Commit core writes synchronously; push side effects async
A user action that changes important state should commit transactionally before success is reported. Side effects should happen after.
Apply it by:
- finishing the core write before reporting success
- pushing email, indexing, analytics, webhooks, and cache invalidation to jobs or events
- defaulting to strong consistency for core workflows
Example: Mark the order as paid in the transaction first; send the receipt email and update analytics in background jobs after commit.
Make retries safe
Any operation that may run more than once must be safe to run more than once.
Apply it by:
- using idempotency keys for important mutations
- designing jobs and callbacks to tolerate retries
- recording enough state to detect duplicate work
Example: If a payment webhook is delivered twice, the second delivery should detect the payment was already recorded and do nothing.

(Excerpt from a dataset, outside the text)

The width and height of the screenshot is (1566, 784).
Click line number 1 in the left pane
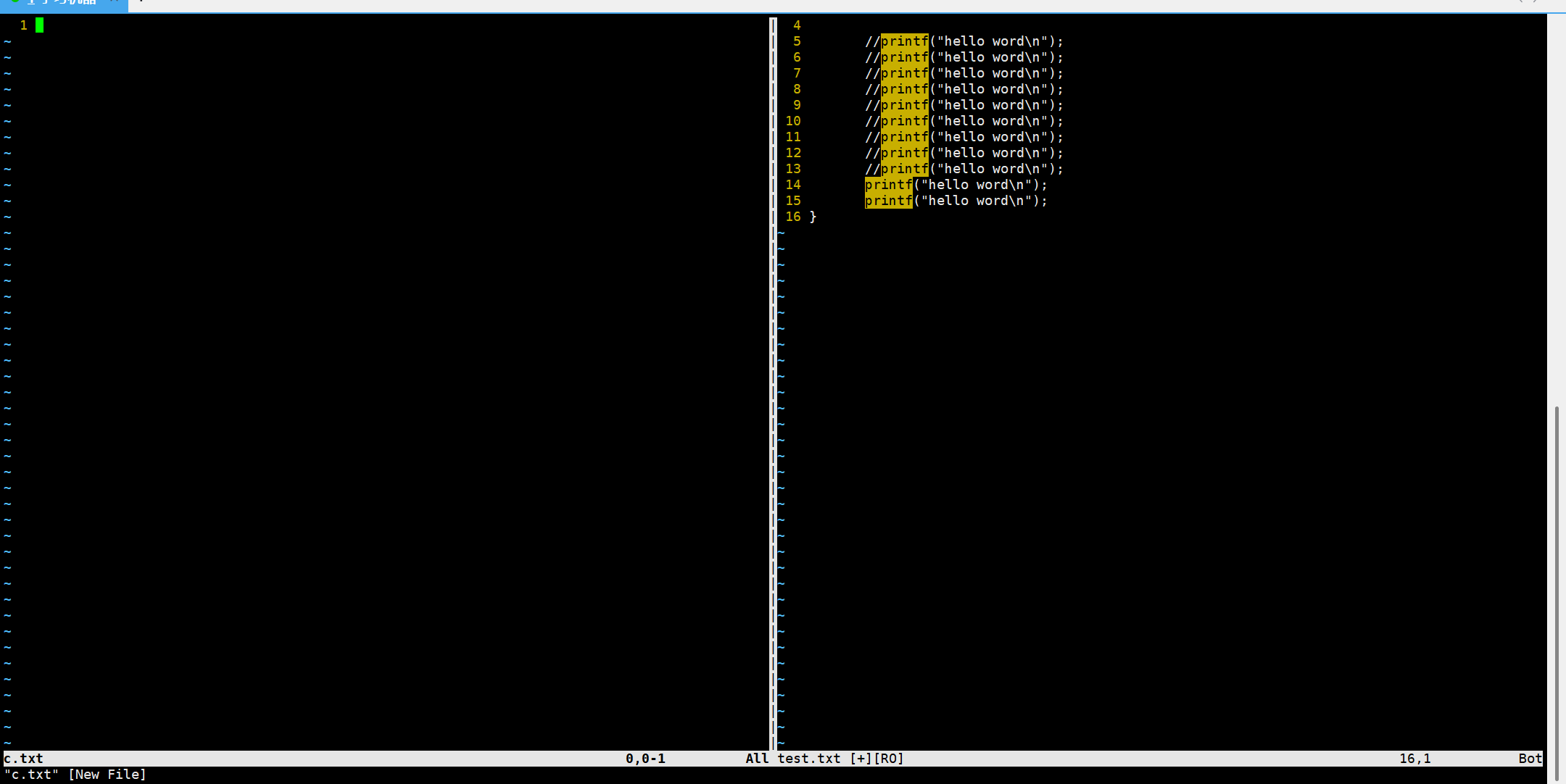(24, 25)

Make important writes observable and auditable
If a write matters, you should be able to see it and explain it later.
Apply it by:
- recording who acted, what changed, and when it changed
- recording why it changed when relevant
- emitting structured logs, traces, metrics, and audit records for critical paths
Example: For a subscription cancellation, record who triggered it, the previous and new status, the timestamp, and the request or job that caused it.
Test real boundaries
Focus tests on what must not break at the seams of the system.
Apply it by:
- writing unit tests around domain rules
- writing integration tests around database and external boundaries
- writing a small number of end-to-end tests for critical paths
- testing authorization, contracts, and idempotency explicitly
- preferring real boundaries over mock-heavy tests
Example: Test that an unauthorized user gets 403, an invalid payload gets 400, and a valid request writes the expected row and audit record.
Defaults
Architecture
- Modular monolith first — Default to one deployable app with internal module boundaries.
- Postgres is the primary source of truth — Canonical state lives there; everything else is derived.

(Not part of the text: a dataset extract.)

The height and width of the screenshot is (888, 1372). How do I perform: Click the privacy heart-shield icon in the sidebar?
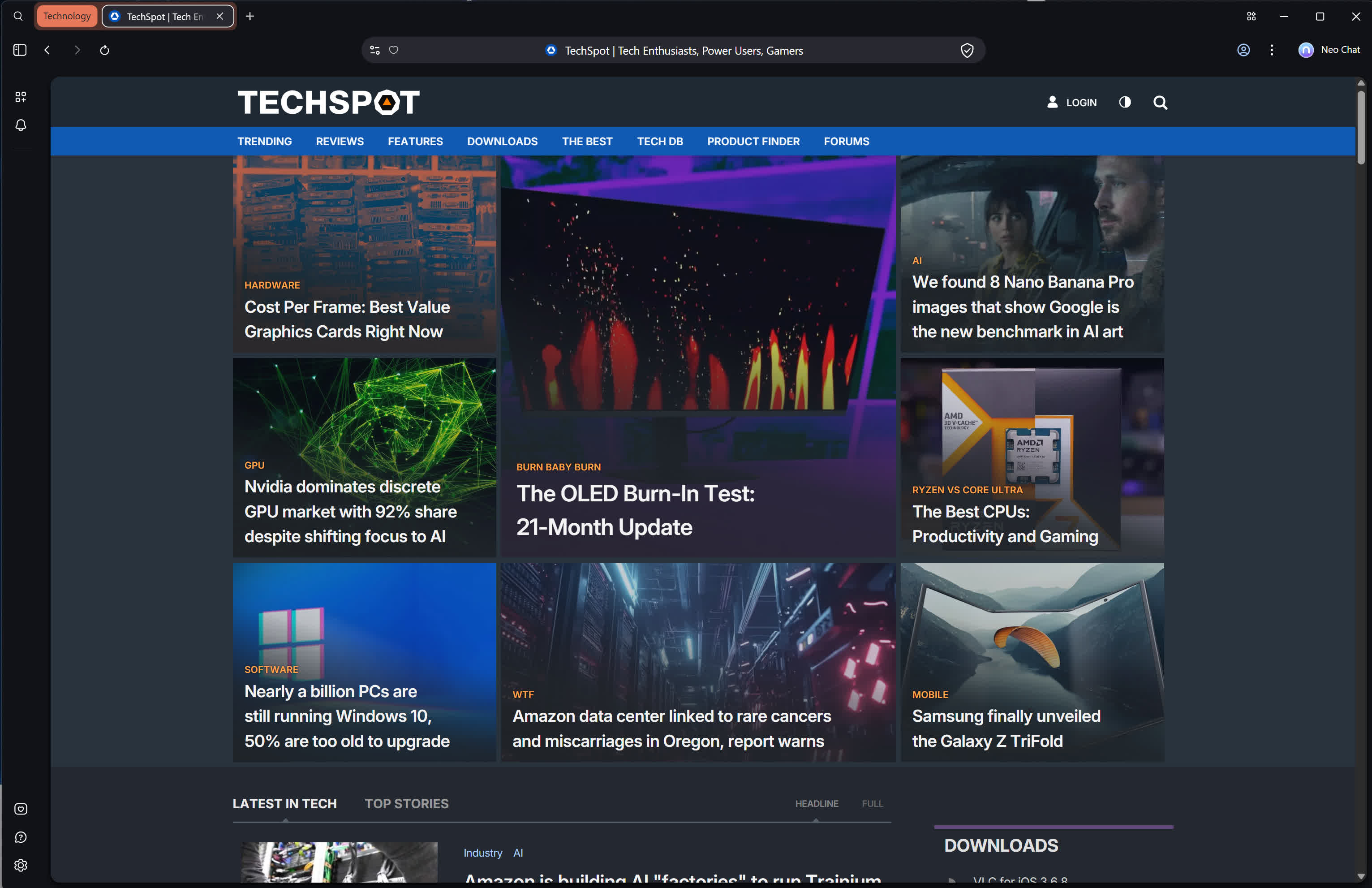point(21,808)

- Handlers are thin; application code owns workflows — Transport parses/auths, application code orchestrates and transacts.
- Core writes are synchronous; side effects are async — Commit important state first, then fan out.
- Server-first UI — Keep business logic off the client.
- Public REST, internal typed RPC — Use the interface that fits the boundary.
Tech choices
- Monorepo with Turborepo, scaffolded by better-t-stack — Keep contracts, apps, packages, and tooling in one repo with consistent workflows.
- TypeScript — Standardize the codebase on one strongly typed language.
- Drizzle — Define relational schema in code and infer persisted types from it.
- Better Auth — Use a simple default auth system with clear session and API-key handling.
- oRPC internally — Preserve end-to-end type flow inside the product boundary.
- REST publicly — Expose durable machine-usable APIs with stable contracts.
- Postgres on Neon — Default to a strong relational primary store.
- TanStack Start for applications — Prefer a server-first full-stack web framework for product apps.
- Astro for simpler or content-heavy frontends — Use it when content and static delivery matter more than app complexity.
- Tailwind CSS with coss.com/ui — Use a fast default styling and component baseline.
- Alchemy for provisioning — Keep infrastructure definition consistent and automated.
- Cloudflare Workers, Queues, and R2 — Prefer managed primitives for compute, async work, and object storage.
- GCP Cloud Run only when needed — Move there when full Node.js or container runtime requirements are real.
- One authoritative quality gate — Run lint, types, tests, formatting, and architecture checks through a single full check command.